The fatigue performance of a CNC-machined component is not an accidental outcome; it is a direct consequence of the chosen speeds, feeds, depths, and tool preparation. Cutting speed governs thermal penetration and stress sign, feed rate dominates topography and stress magnitude, depth and width control force levels, and edge geometry fine-tunes the deformation mode.

When all parameters work together — moderate to high speed, low feed, light finishing passes, and controlled edge hone — the result is a surface under strong compression with minimum stress raisers and a hardened subsurface that resists crack growth. Published studies on Inconel 718, Ti-6Al-4V, and high-strength steels repeatedly demonstrate fatigue strength gains of 25–50 % and life extensions beyond 10⁷ cycles.

Manufacturing engineers who treat surface integrity as a primary output rather than a side effect consistently produce parts that meet or exceed fatigue specifications without post-machining treatments. The data are available, the mechanisms are understood, and modern tooling makes the required conditions achievable on the shop floor.

Frequently Asked Questions (FAQs)

Q1: Will increasing cutting speed always improve fatigue performance in titanium alloys?
A: No. Speeds up to 120–150 m/min usually help; above 200 m/min often create shear bands and microcracks that hurt fatigue.

Q2: What is the single most effective change for better fatigue life in milled nickel alloys?
A: Reduce feed per tooth to 0.04–0.06 mm/tooth in the finishing pass while keeping light radial engagement.

Q3: Do coated carbide tools give better surface integrity than uncoated ones for fatigue parts?
A: Yes in most cases. Coatings maintain a sharp edge longer, reducing tearing and tensile stress buildup.

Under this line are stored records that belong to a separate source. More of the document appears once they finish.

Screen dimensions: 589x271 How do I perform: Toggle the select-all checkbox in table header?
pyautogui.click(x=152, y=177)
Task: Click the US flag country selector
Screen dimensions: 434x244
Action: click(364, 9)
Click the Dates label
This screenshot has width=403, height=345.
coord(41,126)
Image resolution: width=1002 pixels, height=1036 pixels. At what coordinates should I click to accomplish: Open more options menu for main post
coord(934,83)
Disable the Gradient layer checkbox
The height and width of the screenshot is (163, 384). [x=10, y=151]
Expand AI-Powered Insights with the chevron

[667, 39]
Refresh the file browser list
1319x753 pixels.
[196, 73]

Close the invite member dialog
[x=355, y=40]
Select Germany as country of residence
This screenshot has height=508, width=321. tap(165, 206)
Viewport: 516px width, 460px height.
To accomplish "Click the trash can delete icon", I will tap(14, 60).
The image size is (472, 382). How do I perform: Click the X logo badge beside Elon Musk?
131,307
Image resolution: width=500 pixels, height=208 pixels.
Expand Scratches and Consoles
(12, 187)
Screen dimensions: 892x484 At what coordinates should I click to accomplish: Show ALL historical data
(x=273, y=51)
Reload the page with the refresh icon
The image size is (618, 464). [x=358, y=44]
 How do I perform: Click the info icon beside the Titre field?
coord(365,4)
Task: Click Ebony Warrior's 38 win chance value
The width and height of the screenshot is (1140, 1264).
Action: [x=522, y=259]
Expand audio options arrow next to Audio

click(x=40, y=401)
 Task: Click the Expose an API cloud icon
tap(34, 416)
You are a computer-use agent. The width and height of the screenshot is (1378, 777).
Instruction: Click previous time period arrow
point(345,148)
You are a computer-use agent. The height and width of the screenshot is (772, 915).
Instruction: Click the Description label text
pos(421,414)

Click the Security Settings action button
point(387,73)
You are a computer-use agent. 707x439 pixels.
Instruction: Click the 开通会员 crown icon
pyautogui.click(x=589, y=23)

Q4: How deep do beneficial compressive stresses typically extend in optimized machining?
A: 50–150 µm for nickel alloys, 100–250 µm for steels and titanium with proper parameters.

Q5: Is dry machining acceptable for fatigue-critical components?
A: Only with MQL or cryogenic assistance in most hard alloys; flood coolant or MQL is still safer for consistent compression.